I also don't have a lot of people I can talk about this with as they usually either were unaware of what was happening & I'd have to explain it all over or they do know and they don't think its something that needs discussing.

2 Replies 2

geoff
Champion Alumni
Champion Alumni
hello FriesGuy, it's always sad when a r/ship breaks up, but the two accept that their future together would not be appropriate or there could be many other reasons why it happens, but there always seems to one person who feels the brunt of the breakup, and in this situation, unfortunately it's you.
There could be many circumstances which could attribute to this breakup, money, loss of interest, move away or have found someone else who they like more, this doesn't mean that you have lost, it's only part of forming another r/ship.
Your past failures may have contributed to this, but for some reason I don't think so, and I say this because if two people are in love they cope with whatever is thrown at them, through thick and thin.
You mustn't blame yourself because if you do then you're giving into depression and that's when all your negative thoughts begin to hassle you, don't let this happen, and there will be times in the future where you meet someone else but may also breakup, actually that's part of learning, and from one r/ship to another you learn something different.
Please keep up with your counselling and if they believe medication would help you then give it a go. Geoff.

romantic_thi3f
Blue Voices Member
Blue Voices Member

Hey FriesGuy90,

Welcome to the forums and thanks for being here.

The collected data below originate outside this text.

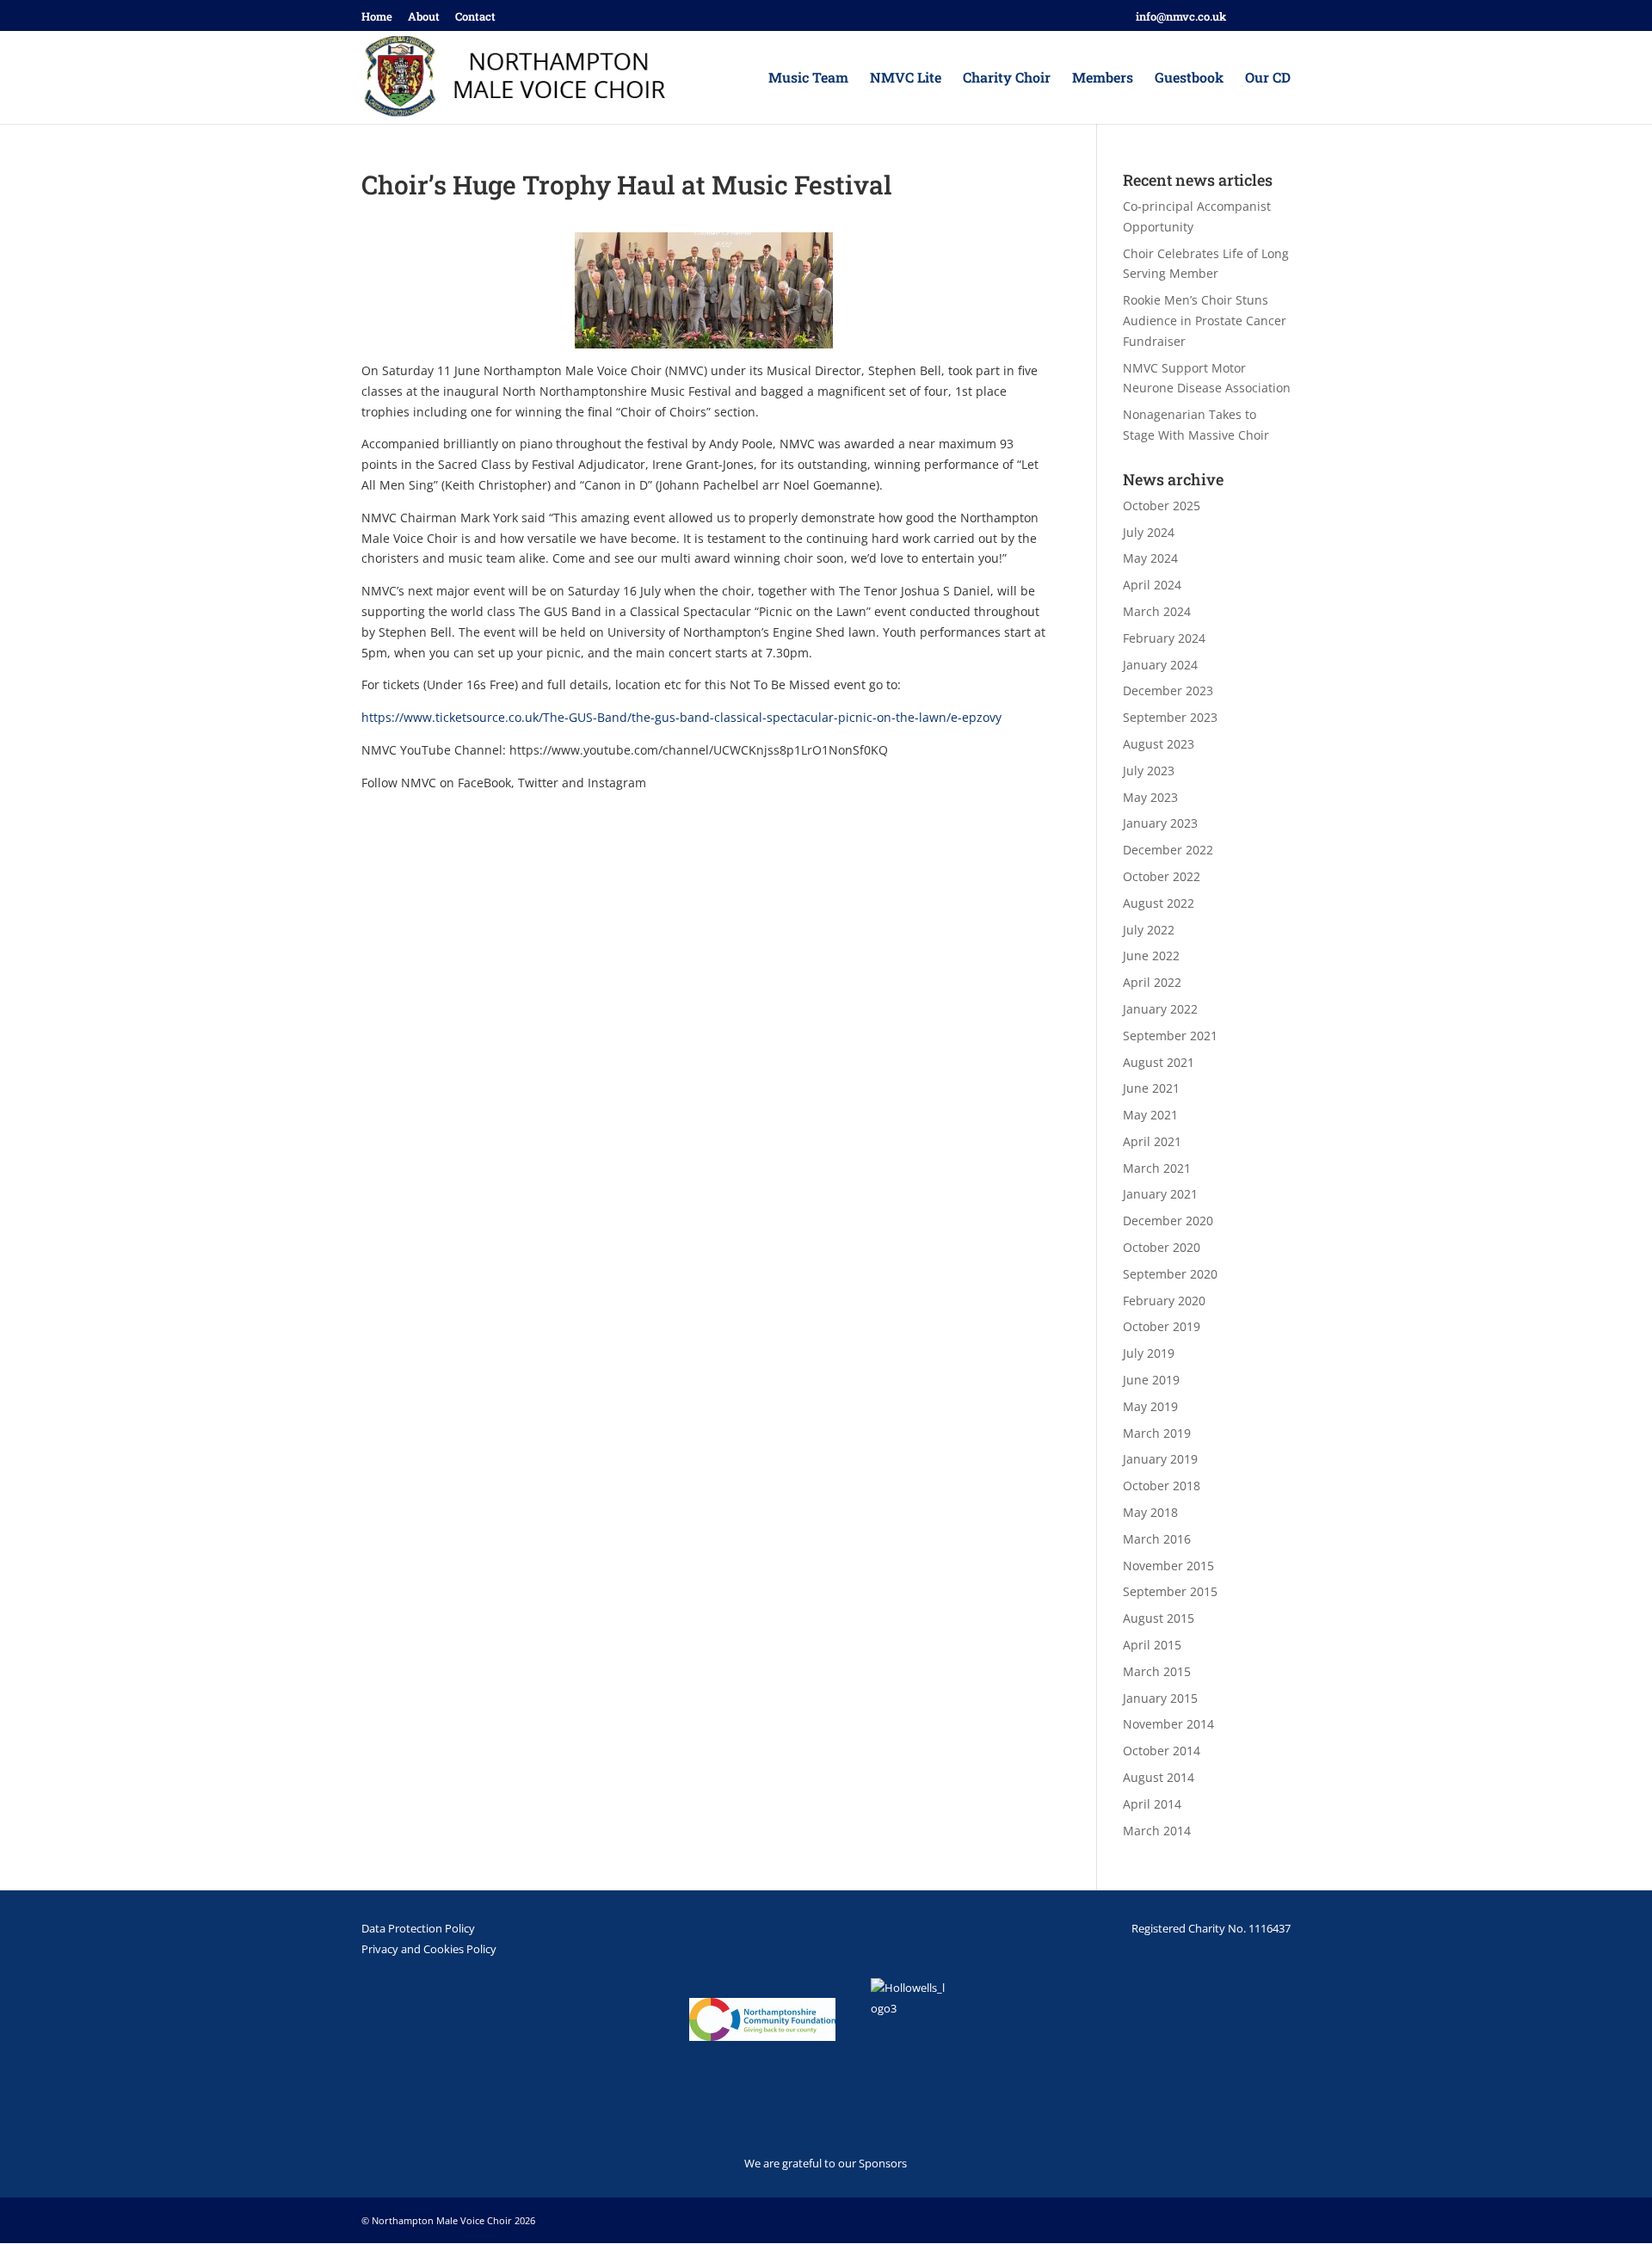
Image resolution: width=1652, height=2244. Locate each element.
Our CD (1268, 78)
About (424, 17)
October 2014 (1161, 1750)
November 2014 (1168, 1724)
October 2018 (1161, 1485)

I appreciate you opening up with us and it sounds like it's been hard opening up to your friends; I'm sorry that they haven't been able to hold space for you as you deal with all of this going on.

I kind of feel like it might be a bit of both; I don't think there's any 'typical' reaction to a relationship break-up; everyone reacts in different ways. It does make sense that it's hitting you hard given that you didn't know what kind of relationship it was and also that it was your first intimate experience. Or maybe it could just be the 'icing on the cake' of other things taking it's toll too.

I'm really glad that you've started seeing a therapist. I'm sure that as the sessions continue you'll be able to open up more and they can help you a bit. Maybe if you're comfortable you can let us know how that goes.